What Wrestling Gave Me

Junior year wrestling photo 97-98

My friends didn’t understand it. “Why do you keep doing this? Why starve yourself? You realize I gained almost 10 pounds this semester eating your lunch right?”

My girl was mad because it took up most of my time. “We don’t talk after school anymore and when we do talk the only thing you say is how hungry or sore you are after practice. It’s hard enough that we don’t go to the same school but this is too much”

My family was worried that I would be seriously hurt. “Quis you could barely walk without pain last year and you hid that from us for almost a month. Do you think we’re going to let you back out there?”

In high school, I fell in love with wrestling. During that time wrestling taught me many things but some would say it took away many things. I learned discipline, perseverance, how to game plan and how to adapt. I learned that life wasn’t easy and that to win at life I was going to have to outwork the competition. My biggest enemy wasn’t the guy toeing the opposite line or the guys in the wrestling room vying for my spot but it was the kid in the mirror.

In Physical Therapy school there were so many times I wanted to quit. Honestly, in my head, I probably quit a thousand times. I never had to study so hard in my life. Money was low and there were times when my lights had been cut off. I could have gotten a job in my undergraduate major and made decent money while going for my Master’s in that profession. That was not my goal though and to make it through P.T. school was going to require sacrifice, a dogged determination, and the ability to just sometimes put my head down and keep pushing forward. Luckily God saw fit to give me a love of wrestling and wrestling put me through a lot. So those experiences allowed me to deal with the hardships I faced while getting my Doctorate.

As a Physical Therapist, I work with people who are in pain every day. My job is to educate and guide them as they try to regain their function.
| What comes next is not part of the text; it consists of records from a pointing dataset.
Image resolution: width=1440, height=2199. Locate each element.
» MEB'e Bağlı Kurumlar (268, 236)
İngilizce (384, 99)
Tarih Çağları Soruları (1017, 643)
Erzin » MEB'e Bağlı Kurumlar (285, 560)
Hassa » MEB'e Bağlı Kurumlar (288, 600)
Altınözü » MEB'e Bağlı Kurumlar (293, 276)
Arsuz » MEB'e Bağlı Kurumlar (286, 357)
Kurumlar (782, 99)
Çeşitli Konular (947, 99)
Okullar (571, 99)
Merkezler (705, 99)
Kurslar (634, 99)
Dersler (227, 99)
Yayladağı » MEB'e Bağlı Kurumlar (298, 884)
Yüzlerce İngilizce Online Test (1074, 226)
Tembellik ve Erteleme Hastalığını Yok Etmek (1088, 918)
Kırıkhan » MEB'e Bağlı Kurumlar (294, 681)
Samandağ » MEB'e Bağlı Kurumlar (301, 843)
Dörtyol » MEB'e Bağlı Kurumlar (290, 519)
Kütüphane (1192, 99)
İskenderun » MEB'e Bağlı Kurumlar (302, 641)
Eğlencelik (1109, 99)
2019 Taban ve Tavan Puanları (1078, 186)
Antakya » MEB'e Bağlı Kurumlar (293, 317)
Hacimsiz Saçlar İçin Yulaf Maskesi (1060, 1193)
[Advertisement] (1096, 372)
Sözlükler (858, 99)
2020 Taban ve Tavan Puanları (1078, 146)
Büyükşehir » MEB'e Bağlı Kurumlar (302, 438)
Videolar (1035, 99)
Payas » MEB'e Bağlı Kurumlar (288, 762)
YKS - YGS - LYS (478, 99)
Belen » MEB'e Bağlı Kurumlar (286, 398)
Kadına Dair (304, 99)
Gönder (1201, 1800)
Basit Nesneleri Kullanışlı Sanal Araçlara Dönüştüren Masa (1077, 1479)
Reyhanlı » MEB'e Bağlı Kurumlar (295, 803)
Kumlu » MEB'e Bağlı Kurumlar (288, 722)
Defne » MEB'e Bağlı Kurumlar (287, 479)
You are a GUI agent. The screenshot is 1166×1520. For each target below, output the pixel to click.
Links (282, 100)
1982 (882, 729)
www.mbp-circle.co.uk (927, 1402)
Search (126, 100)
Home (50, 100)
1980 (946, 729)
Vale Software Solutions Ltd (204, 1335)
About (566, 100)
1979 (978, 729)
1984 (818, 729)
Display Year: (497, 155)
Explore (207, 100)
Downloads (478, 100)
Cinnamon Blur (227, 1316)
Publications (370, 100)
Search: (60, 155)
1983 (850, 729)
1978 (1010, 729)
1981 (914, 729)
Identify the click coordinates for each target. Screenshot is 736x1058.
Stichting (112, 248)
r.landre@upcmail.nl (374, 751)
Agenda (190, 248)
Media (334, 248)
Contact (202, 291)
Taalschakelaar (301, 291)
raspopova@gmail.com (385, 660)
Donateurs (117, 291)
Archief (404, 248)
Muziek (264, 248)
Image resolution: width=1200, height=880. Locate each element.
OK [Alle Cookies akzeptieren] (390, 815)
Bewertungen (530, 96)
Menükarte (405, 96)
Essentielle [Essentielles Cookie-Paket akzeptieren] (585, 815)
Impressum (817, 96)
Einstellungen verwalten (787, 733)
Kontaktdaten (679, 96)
Those afternoons and early mornings in the wrestling room saw me knocked on my bottom, dropped on my head, and thrown violently across the room then get up and have it done to me again and again. Falling and being thrown so many times inevitably leads to some colorful contusions (bruises), pain and soreness, and at worst injury. Experience in being the one hurting has allowed me to better empathize with my clients because rising in the more with back pain or it feeling like a hot poker is being shoved in my side are not novel sensations to me. The difficulty of moving through these pains is also not undiscovered territory for me but I also learned that the best way for that pain to subside was to start moving.

Grappling also has come in handy with the physical aspects of my job. I have good control of my body which has allowed me to snake my way through the spider-webs of ICU lines. Being able to use another person’s momentum and balance has more than once helped me stop a patient from falling.

I was never a champion wrestler. I don’t have any gold medals on my mantle but the lessons that wrestling has taught me have helped me well in life. Thanks to wrestling I was able to roll with the punches of life and get back up when knocked to the ground.